As though all of her strength had vanished in a heartbeat, she hunched forward and braced her elbows on her knees. “I …” The words came hard. “I came to get justice. To pay you back for the horror in the pen. For the dead babies and husbands, and ruined lives.” She paused. “Instead I found an innocent, a holy man. One doesn’t kill the innocent and holy, Ti-Bish. No matter how many lives your death would save.”
“My death would save lives?”
She made a sweeping gesture to the villages. “The warriors would no longer have a reason to kill. You were the symbol, the heart, the Spiritual reason that drove them to do terrible things.” She sighed. “And all along, it was Nashat.”
“He is the leader of the Council of Elders. I am just the Guide. I have no right to give orders, though sometimes I make requests, and hope that Nashat will approve them. As he did when I asked for War Chief Kakala to bring you here.”
“I have hated you for summers for things that were never your fault,” she said. “Forgive me. If I had known the truth moons ago, my people would have assassinated Nashat, or the other Elders, but not you, Ti-Bish. I’ve never wished for the innocent to suffer evil—”
“Suffering is not evil, Skimmer.” He turned to her and his mouth smiled, but his eyes remained sad abysses. “All suffering forces us, in utter humility, to return to our own hearts. And that is where truth resides.”
“You think suffering leads to truth?” She stared into his wide, appealing eyes. He seemed to beam at her with an inner peace that touched her soul.

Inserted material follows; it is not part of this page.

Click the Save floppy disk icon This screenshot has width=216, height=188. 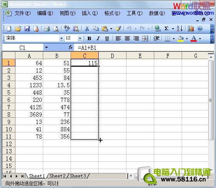click(27, 29)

“Oh, yes. Truth can never be found out there.” He waved a hand to the world. “It’s here, and here alone.” He tapped his chest.
Her heart began to swell. “I don’t know why your own people haven’t killed you. What you say sounds like a rejection of Nightland beliefs. They should consider you a false Prophet, not a sacred Guide.”
He tilted his head and nodded. “Some do. But not as many these
days. It’s taken so long to find the hole in the ice. And so many warriors have died. People lose faith when fathers, sons, and brothers are taken from them.”
“As did I.” She sighed. “Perhaps, since I’m not going to kill you, I should go home. My daughter needs me.” She looked back at the soaring spires of the Ice Giants. “And something tells me Nashat isn’t going to let me get my hands around his throat, or sneak close enough to run a dart through his pus-dripping heart.”
Ti-Bish stood up. “You will go home. Soon. Raven Hunter told me you can’t go with us to the Long Dark. But there’s something magical I wish to show you before you go.”
He extended a hand. She took it and got to her feet. At his touch, a sensation of peace and longing filled her. When had Ti-Bish wound himself so deeply into her heart?
“Where is this thing?”
“Deep in the belly of the Ice Giants.” He fixed his warm eyes on hers. “It is the last, and greatest, wonder. I have longed for it, and now, I will be able to share it with you. For that, my soul is filled with joy.”